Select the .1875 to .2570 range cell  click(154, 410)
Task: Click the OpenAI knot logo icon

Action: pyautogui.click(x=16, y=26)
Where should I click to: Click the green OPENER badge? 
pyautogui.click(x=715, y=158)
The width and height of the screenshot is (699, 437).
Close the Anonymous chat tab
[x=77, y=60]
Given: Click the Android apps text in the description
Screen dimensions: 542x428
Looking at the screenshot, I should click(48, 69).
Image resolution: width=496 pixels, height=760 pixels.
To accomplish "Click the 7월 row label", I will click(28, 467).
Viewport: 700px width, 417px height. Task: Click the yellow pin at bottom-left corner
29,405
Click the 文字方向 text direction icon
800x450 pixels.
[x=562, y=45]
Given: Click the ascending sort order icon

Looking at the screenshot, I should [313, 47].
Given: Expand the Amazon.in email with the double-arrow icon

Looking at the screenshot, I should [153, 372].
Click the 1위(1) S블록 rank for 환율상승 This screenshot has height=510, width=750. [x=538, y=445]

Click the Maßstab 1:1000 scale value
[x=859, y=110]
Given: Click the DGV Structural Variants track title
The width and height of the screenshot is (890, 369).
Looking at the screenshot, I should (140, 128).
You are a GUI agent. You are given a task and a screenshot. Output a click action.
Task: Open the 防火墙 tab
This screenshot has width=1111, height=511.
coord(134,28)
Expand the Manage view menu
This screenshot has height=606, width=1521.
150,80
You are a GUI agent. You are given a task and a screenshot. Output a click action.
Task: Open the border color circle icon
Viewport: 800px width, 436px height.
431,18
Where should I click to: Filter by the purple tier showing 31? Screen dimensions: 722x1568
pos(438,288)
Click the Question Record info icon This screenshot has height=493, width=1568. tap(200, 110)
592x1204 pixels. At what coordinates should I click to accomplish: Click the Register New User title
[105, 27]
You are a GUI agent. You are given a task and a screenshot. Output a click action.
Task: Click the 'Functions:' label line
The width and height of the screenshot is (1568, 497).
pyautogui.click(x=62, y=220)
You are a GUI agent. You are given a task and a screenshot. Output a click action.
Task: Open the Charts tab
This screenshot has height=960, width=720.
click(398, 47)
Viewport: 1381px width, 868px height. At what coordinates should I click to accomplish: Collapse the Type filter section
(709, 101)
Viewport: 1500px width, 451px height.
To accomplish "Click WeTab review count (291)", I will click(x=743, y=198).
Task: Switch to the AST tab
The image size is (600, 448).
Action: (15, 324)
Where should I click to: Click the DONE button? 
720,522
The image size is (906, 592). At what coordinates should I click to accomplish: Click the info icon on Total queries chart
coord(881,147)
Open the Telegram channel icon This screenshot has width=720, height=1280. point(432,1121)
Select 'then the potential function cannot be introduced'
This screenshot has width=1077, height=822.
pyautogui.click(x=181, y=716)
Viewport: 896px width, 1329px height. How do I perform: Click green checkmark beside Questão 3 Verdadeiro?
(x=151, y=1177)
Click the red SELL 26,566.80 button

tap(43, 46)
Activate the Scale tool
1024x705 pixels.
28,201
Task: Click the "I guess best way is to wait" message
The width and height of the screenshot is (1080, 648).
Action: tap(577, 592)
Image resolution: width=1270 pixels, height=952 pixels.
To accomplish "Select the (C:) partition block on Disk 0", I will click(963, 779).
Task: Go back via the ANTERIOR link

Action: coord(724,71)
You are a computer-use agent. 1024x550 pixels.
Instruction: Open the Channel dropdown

========================

_TASK GOAL_
Above are the entries. Quote exactly the lines from the one bearing "Given: Expand the" through the one bearing "Given: Click the DGV".

_THE ANSWER_
Given: Expand the Amazon.in email with the double-arrow icon

Looking at the screenshot, I should [153, 372].
Click the 1위(1) S블록 rank for 환율상승 This screenshot has height=510, width=750. [x=538, y=445]

Click the Maßstab 1:1000 scale value
[x=859, y=110]
Given: Click the DGV Structural Variants track title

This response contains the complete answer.